Exercise instructions:
Search each line below for the word "Download" and list those that contain it.

Dataset entries:
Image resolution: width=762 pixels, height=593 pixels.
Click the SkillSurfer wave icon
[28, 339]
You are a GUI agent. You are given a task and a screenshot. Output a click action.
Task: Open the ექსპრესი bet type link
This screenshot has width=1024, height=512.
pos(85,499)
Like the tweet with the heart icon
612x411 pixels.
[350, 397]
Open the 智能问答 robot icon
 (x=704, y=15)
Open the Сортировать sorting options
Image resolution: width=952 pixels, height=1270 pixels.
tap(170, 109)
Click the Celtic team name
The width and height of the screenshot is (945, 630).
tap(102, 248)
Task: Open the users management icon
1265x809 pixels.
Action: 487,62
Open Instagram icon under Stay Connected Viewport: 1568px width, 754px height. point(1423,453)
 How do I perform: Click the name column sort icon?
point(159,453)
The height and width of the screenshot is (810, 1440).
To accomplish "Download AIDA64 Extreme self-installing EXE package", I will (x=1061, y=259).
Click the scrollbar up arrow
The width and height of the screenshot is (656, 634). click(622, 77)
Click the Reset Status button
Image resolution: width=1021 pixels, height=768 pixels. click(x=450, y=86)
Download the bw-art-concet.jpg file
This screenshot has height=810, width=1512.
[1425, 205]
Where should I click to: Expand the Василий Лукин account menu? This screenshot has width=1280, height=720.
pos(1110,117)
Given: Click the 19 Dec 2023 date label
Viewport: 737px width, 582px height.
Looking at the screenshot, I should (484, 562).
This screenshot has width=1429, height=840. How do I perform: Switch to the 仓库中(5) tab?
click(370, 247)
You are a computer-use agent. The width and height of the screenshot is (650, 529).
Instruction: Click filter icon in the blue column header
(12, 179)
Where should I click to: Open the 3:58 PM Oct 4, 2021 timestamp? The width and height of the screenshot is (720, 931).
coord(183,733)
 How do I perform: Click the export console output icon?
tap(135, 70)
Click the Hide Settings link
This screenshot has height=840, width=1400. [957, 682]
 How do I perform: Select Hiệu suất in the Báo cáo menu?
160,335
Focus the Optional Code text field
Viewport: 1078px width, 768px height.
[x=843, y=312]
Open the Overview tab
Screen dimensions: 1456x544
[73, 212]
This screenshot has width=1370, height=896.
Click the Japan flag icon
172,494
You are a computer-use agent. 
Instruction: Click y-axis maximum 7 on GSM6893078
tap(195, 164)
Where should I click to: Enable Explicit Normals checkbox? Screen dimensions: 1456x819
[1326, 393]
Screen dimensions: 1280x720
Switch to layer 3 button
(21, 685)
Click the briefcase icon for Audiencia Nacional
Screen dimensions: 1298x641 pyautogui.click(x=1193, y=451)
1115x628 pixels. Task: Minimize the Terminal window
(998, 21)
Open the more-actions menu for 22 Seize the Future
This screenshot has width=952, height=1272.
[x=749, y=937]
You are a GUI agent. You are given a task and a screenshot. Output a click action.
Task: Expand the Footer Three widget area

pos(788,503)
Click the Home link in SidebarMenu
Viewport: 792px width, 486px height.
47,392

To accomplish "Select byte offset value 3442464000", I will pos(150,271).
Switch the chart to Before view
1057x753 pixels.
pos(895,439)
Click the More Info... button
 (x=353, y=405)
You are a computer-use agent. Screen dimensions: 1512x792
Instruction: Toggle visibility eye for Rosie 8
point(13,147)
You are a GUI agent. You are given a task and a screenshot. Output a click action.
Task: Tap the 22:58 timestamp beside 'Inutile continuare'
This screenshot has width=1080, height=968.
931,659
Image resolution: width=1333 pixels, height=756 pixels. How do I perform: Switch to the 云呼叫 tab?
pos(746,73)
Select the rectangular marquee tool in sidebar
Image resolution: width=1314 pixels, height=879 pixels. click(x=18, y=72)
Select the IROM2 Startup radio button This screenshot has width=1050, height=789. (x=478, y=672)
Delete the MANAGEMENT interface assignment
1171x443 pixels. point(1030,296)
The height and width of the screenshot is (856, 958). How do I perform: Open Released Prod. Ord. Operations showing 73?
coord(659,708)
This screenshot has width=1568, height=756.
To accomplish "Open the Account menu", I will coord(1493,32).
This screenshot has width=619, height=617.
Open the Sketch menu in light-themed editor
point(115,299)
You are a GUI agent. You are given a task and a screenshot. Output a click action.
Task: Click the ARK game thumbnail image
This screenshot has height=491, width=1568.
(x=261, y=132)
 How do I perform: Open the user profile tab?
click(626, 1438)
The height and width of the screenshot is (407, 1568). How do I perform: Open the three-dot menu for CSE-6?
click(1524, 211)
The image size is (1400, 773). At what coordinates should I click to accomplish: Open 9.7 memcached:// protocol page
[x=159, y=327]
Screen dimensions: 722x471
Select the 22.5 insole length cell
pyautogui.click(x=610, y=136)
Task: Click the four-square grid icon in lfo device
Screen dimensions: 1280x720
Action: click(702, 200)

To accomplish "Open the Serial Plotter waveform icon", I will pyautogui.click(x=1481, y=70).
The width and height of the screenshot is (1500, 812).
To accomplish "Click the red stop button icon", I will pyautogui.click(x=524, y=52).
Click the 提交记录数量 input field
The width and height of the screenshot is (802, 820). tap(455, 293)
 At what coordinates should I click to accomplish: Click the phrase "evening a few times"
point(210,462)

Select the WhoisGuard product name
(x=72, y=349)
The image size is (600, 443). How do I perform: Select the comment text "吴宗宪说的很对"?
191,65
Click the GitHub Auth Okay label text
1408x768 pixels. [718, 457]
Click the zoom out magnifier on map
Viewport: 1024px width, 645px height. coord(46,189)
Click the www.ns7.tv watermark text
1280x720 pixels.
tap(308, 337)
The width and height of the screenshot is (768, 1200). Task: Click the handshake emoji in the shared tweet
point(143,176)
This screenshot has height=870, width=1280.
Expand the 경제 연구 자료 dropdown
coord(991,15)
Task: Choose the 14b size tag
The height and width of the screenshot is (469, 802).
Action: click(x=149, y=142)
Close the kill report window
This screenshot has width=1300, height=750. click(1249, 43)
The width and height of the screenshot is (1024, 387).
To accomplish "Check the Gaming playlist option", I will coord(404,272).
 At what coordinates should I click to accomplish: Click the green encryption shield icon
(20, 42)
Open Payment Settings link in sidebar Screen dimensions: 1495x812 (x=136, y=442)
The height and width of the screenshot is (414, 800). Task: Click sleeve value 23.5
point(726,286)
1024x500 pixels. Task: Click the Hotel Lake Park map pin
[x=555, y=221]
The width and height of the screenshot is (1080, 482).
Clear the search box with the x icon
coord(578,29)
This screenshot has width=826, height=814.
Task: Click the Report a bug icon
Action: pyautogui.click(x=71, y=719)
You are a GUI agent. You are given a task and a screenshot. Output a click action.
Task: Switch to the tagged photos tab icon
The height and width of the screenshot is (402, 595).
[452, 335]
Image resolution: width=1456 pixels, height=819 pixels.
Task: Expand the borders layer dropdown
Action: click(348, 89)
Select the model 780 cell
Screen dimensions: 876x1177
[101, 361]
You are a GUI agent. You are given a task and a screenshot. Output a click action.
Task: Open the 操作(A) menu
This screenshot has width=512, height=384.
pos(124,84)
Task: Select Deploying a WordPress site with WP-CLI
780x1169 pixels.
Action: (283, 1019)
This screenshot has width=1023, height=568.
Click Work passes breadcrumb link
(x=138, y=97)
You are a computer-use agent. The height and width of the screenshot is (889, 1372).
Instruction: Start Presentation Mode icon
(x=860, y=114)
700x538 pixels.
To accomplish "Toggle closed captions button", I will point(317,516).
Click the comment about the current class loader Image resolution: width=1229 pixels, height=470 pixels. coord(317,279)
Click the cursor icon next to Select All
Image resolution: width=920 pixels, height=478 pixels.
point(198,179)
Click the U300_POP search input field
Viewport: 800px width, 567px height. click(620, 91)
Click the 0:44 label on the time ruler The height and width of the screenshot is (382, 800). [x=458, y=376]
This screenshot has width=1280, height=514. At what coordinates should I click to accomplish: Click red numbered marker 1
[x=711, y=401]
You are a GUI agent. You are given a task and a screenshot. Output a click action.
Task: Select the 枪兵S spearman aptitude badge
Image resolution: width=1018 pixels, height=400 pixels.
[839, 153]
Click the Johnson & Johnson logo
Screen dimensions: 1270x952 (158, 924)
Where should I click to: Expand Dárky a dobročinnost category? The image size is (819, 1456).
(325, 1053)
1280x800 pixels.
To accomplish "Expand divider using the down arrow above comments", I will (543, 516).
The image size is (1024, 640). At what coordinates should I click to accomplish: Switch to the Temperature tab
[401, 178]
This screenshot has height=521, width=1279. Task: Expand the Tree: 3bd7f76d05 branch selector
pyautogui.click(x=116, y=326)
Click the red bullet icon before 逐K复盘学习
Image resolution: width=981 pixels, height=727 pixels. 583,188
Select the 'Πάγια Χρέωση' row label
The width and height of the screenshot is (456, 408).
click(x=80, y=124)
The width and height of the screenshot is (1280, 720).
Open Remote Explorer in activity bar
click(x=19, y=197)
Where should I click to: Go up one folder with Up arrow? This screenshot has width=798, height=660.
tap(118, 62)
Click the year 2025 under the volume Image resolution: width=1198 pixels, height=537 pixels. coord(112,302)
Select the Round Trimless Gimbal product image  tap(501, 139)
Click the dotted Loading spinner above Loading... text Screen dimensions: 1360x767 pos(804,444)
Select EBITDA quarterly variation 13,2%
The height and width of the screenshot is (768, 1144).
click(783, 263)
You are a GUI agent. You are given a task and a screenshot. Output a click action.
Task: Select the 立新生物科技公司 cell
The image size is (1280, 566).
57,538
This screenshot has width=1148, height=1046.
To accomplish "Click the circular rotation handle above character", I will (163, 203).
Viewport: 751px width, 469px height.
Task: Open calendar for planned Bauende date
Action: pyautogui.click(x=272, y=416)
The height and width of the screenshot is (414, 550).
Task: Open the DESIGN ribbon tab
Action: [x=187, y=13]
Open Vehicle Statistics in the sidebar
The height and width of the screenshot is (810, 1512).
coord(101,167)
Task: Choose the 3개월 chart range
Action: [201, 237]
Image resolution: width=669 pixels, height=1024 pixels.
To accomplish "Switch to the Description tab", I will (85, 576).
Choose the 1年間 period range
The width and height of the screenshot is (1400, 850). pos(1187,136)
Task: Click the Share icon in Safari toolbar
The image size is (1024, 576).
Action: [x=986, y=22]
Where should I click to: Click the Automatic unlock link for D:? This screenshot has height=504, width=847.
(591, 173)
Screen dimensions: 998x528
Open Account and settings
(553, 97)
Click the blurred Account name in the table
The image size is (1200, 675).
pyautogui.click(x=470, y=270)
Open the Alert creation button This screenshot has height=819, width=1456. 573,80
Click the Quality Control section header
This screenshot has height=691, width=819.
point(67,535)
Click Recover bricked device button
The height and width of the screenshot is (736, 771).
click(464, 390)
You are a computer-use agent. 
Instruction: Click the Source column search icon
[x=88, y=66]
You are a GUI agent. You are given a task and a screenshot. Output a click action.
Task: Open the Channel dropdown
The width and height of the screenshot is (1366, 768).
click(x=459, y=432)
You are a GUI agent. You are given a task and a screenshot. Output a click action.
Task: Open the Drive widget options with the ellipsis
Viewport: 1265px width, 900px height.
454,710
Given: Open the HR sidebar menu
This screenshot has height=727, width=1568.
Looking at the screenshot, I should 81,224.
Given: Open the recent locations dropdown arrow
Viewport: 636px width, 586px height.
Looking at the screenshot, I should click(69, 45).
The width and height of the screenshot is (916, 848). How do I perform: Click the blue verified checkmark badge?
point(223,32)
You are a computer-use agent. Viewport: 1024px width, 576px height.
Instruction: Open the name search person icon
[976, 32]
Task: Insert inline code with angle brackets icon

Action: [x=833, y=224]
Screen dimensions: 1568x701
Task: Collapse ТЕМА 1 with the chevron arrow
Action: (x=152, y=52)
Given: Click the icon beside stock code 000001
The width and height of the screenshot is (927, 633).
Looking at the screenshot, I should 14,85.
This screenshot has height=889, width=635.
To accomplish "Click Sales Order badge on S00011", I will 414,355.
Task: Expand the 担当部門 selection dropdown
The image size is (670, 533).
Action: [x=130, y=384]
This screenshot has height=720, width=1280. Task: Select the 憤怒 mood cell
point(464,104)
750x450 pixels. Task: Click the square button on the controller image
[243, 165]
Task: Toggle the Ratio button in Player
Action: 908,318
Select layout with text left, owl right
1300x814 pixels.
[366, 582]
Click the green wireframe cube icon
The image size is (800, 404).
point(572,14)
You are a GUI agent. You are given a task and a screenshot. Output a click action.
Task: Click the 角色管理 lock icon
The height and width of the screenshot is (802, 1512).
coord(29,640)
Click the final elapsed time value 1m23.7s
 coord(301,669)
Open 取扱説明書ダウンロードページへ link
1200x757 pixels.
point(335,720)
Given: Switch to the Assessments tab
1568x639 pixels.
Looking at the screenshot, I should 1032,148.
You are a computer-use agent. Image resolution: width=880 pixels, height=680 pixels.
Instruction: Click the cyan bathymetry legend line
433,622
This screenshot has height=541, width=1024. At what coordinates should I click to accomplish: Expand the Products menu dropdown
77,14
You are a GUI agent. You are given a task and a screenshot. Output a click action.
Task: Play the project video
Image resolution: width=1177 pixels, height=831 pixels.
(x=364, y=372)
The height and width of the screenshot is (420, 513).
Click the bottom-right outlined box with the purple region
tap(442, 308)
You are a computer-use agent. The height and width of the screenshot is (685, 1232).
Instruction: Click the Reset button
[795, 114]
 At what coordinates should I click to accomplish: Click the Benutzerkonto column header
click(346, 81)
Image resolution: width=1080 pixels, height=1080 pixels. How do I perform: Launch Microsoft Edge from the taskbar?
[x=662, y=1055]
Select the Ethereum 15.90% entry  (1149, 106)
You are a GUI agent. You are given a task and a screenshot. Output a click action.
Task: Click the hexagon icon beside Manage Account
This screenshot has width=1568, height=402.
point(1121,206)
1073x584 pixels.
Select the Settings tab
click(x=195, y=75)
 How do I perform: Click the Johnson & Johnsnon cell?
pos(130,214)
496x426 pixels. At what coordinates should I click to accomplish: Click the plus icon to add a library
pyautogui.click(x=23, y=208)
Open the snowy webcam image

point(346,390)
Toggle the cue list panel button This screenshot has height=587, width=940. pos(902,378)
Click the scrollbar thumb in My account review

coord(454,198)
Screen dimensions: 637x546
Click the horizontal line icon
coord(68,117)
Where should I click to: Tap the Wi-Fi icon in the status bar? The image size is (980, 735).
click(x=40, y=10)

Solution to this problem:
To accomplish "Download AIDA64 Extreme self-installing EXE package", I will (x=1061, y=259).
Download the bw-art-concet.jpg file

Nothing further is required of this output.